▸ ИСХОДНЫЕ ДАННЫЕ
· · · · · · ·

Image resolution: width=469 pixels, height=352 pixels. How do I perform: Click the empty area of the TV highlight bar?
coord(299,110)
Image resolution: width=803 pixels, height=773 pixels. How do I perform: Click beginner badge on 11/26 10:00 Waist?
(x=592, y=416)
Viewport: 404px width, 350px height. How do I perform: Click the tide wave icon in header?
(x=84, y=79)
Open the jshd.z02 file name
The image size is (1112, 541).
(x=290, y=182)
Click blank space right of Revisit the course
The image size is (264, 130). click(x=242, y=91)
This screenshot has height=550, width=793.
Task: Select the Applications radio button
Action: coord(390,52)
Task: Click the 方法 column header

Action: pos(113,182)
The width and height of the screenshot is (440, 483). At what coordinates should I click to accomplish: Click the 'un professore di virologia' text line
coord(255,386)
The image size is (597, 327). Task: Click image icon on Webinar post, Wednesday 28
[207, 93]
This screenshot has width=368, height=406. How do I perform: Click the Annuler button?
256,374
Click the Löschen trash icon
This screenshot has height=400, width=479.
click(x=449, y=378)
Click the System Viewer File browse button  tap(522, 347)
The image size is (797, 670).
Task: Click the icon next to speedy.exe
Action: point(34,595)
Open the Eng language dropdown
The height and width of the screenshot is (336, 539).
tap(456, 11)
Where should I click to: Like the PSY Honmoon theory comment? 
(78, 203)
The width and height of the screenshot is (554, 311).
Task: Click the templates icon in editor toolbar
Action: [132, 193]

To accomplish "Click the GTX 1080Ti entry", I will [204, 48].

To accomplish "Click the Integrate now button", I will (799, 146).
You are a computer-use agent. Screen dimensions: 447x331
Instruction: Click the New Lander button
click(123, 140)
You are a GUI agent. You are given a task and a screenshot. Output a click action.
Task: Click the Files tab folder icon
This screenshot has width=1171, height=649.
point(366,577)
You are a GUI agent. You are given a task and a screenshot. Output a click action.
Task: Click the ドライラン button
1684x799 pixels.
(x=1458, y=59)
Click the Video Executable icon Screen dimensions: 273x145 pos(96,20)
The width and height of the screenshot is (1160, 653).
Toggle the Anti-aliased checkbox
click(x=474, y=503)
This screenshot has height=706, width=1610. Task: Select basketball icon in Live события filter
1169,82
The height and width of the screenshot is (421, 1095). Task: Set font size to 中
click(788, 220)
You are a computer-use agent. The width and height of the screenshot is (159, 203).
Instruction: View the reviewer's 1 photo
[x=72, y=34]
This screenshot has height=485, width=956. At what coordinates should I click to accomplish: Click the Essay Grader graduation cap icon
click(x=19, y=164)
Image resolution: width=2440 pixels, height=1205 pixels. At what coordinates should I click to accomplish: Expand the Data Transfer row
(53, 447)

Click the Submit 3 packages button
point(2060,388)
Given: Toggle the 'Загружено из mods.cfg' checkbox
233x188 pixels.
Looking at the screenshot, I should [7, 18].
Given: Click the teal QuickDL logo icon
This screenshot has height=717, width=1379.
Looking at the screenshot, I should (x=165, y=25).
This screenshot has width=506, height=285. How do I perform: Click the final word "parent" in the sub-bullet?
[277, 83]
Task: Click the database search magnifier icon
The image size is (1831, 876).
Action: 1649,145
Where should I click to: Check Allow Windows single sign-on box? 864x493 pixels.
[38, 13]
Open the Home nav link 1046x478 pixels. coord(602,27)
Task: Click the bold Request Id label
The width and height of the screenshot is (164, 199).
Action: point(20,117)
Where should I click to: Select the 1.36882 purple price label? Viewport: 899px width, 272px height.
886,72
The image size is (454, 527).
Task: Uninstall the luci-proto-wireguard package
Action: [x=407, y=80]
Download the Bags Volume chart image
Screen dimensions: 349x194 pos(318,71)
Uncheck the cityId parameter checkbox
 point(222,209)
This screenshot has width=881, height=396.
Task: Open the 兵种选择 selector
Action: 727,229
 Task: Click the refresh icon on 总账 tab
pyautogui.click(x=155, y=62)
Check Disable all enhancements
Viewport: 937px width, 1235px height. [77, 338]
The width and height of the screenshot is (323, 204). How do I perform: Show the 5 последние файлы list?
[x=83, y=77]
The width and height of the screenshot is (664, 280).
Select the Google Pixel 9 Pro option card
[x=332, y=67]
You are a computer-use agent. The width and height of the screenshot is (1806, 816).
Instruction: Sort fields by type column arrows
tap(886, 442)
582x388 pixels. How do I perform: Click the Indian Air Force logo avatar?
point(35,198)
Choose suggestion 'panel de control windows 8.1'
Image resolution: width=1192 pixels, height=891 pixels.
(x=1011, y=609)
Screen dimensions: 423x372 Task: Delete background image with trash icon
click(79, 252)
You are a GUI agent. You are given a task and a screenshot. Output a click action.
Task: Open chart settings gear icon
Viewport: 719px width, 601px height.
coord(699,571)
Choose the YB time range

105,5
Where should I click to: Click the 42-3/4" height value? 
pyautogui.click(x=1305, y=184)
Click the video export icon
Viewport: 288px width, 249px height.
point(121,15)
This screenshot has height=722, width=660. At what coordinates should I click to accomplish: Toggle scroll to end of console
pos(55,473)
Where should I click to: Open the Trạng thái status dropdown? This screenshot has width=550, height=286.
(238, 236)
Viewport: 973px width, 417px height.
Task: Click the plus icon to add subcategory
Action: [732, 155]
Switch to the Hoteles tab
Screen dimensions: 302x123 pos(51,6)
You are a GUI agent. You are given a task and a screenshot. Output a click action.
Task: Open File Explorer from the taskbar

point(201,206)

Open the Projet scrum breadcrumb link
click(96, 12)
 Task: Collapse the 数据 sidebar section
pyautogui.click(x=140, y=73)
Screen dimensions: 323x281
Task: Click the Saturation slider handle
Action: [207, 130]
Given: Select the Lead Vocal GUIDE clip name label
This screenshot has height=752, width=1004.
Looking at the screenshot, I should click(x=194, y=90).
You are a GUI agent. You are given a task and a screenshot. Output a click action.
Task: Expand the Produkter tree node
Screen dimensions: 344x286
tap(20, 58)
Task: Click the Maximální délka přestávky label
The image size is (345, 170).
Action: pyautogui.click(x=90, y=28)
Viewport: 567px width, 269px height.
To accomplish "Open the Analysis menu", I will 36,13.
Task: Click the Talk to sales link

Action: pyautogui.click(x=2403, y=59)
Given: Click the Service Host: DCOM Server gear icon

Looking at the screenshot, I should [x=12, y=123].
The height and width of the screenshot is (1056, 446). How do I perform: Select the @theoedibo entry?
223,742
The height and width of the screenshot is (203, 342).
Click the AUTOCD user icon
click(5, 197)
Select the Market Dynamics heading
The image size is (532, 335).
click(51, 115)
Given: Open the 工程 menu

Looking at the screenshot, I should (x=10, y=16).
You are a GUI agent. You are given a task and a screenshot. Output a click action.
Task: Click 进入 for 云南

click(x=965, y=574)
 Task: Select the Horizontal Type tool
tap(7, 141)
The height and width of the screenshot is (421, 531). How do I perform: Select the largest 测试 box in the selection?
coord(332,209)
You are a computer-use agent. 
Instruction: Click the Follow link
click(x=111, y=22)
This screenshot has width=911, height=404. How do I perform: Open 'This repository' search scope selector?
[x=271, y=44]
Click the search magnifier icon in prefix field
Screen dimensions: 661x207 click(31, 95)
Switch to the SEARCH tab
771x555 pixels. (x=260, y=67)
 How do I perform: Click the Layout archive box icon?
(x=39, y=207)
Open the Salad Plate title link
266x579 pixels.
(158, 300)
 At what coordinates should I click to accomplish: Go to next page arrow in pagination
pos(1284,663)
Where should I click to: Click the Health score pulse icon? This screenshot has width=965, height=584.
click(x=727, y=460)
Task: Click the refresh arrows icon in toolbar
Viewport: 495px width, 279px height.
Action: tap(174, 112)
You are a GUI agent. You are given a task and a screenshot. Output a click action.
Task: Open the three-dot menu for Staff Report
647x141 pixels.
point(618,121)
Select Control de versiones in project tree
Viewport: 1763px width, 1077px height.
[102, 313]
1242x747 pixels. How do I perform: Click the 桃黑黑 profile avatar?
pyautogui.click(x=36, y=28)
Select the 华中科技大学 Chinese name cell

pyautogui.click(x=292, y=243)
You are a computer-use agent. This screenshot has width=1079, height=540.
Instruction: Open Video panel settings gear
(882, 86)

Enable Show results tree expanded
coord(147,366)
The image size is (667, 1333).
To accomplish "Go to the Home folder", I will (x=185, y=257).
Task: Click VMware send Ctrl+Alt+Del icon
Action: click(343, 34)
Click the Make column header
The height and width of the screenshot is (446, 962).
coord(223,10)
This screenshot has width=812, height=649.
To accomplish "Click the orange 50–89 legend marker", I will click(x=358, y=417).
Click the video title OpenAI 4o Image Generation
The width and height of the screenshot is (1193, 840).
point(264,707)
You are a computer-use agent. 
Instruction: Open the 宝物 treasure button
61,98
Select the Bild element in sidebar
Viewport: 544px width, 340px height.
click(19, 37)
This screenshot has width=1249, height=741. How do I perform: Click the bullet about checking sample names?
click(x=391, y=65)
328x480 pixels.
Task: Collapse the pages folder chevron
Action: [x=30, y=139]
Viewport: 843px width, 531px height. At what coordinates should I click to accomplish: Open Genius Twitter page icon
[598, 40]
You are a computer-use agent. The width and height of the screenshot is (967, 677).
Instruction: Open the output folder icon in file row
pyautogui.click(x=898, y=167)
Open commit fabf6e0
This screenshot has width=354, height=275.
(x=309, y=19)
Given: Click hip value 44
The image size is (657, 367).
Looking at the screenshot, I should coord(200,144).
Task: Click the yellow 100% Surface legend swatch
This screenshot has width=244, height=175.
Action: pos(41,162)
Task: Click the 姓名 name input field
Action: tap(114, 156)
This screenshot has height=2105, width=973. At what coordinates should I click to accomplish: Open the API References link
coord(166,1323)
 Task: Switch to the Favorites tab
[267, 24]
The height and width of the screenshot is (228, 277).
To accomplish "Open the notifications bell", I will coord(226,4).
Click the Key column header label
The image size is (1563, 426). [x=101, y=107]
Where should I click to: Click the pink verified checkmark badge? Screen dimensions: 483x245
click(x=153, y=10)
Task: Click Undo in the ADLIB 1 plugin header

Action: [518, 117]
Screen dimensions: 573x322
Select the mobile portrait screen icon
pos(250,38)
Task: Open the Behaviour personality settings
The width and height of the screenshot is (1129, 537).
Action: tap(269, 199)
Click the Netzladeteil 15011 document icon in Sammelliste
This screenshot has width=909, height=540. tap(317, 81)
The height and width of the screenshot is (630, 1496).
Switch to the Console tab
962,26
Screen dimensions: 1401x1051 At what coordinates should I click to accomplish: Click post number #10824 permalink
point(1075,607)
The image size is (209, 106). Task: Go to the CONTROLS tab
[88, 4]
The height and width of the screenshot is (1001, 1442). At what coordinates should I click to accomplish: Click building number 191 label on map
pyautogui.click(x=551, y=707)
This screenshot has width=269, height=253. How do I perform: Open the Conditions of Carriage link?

· · · · · · ·

▸ ЗАДАНИЕ
Перепечатайте без изменений данные от первой строки до строки с «(x=592, y=416)» включительно.

▸ РЕЗУЛЬТАТ
Image resolution: width=469 pixels, height=352 pixels. How do I perform: Click the empty area of the TV highlight bar?
coord(299,110)
Image resolution: width=803 pixels, height=773 pixels. How do I perform: Click beginner badge on 11/26 10:00 Waist?
(x=592, y=416)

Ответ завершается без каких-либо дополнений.